"Como você tem
sorte!" observou Vishnu, examinando afetuosamente o Sábio
Narada. Naquele momento, ele acabava de retornar ao céu, depois de uma de suas
peregrinações ocasionais à Terra.
"Não há dúvida que tenho
sorte, meu Senhor, pois nunca parei de cantar seu nome!"
"Você tem sorte porque
visita a Terra frequentemente e muitas vezes entra em contato com meus
verdadeiros devotos - aquelas almas abençoadas", explicou
Vishnu.
Narada refletiu por um momento sobre a observação.
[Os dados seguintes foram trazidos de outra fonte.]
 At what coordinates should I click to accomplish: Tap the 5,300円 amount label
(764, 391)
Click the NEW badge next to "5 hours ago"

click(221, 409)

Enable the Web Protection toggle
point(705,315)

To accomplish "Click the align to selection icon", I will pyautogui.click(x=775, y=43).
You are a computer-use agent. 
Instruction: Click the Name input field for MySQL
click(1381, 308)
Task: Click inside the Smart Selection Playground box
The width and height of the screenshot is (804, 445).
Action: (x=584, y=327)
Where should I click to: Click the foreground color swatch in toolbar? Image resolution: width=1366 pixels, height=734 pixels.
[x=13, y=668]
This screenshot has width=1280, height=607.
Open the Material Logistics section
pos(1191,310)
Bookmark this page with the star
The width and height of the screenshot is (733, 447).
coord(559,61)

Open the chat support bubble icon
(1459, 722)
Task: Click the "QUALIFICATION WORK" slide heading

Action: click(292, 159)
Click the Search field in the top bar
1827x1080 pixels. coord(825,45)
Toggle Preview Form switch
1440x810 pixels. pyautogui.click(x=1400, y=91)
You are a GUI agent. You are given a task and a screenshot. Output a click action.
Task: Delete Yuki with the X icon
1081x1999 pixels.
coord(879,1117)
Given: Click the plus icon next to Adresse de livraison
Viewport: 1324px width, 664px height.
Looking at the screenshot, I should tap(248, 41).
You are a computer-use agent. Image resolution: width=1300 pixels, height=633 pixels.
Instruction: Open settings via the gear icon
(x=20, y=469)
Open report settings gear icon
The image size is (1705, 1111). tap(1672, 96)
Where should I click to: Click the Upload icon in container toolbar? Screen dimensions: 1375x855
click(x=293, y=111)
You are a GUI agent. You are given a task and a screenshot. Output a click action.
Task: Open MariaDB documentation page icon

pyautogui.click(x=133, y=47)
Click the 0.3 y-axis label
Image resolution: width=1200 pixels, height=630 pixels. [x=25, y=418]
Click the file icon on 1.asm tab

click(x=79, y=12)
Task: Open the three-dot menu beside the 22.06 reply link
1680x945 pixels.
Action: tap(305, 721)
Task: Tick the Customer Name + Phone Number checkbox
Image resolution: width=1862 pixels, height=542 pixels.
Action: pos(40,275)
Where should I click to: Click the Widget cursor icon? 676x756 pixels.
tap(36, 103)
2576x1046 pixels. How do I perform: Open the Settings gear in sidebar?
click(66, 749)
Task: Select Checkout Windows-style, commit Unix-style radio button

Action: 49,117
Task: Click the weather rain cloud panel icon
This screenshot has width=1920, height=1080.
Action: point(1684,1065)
Entrar em
contato com devotos, os bons e os abençoados, era isso uma grande dádiva?
Incapaz de refreiar sua dúvida por muito tempo, perguntou a
Vishnu:
"Ó Senhor, tenho a
certeza de que, realmente, entrar em contato com verdadeiros devotos é algo que
proporciona uma grande alegria. Aguardo ansiosamente por essas experiências.
Mesmo asim, sua observação me intriga. Pode isso ser tão importante ao ponto de
alguém considerar-se felizardo por essa razão?"
O Senhor sorriu:
"Narada, você gostaria
de testar a veracidade de minha observação?" Narada ficou um
pouco confuso com a sugestão, pois não havia dúvida de que nem um pingo de
incerteza podia existir no que Vishnu havia dito. Ao mesmo tempo, irresistível
era sua curiosidade; aqui estava, talvez, uma outra oportunidade para
testemunhar um ato do mistério de Deus em ação!
"Sugiro, ó Narada",
disse Vishnu, "que você se encaminhe para a floresta de
Dandakaranya. Na parte oeste da floresta verde, encontra-se uma velha árvore
Bania. Num ninho, em um de seus buracos, encontra-se um passarinho novo. De
fato, ele saiu da casca há apenas uma hora. O pequenino pássaro deve ser capaz
de lhe dizer o que você quer saber."
Que ele pudesse
esperar algum esclarecimento de um passarinho, surpreendeu Narada. Porém,
imediatamente partiu para Dandakaranya. Sua surpresa logo foi substituída por
uma sensação de curiosidade. Não descansou até achar a árvore Bania. Realmente,
em um de seus buracos havia um ninho, no qual um passarinho novo estava começando
a bater suas pequeninas asas. Mas ainda não tinha visto a luz do Sol ou a
brisa.
Narada tocou o
pássaro afetuosamente. O pássaro olhou-o fixamente. Porém, antes que Narada
tivesse tido tempo de fazer-lhe sua pergunta, ele caiu morto!
Narada ficou chocado
com esse acontecimento inesperado. Enterrou o pássaro ao pé da árvore e
retornou ao céu.
"Por que está tão sério, meu nobre
devoto? Parece que você ainda não recebeu a resposta à sua pergunta!"
observou Vishnu, quando Narada voltou à sua presença.
"Ó Senhor, você sabe tudo! Estou de volta
mais atônico do que nunca", disse Narada.
"Nas redondezas da cidade de Ayodhya, às
margens do rio Saryu, vive um pobre jardineiro. Sua vaca acaba de ter um
bezerrinho. Vá e faça a pergunta ao bezerro", foi a ordem de
Vishnu desta vez.
Narada partiu para
Ayodhya imediatamente. Não demorou achar-se em frente à cabana do jardineiro.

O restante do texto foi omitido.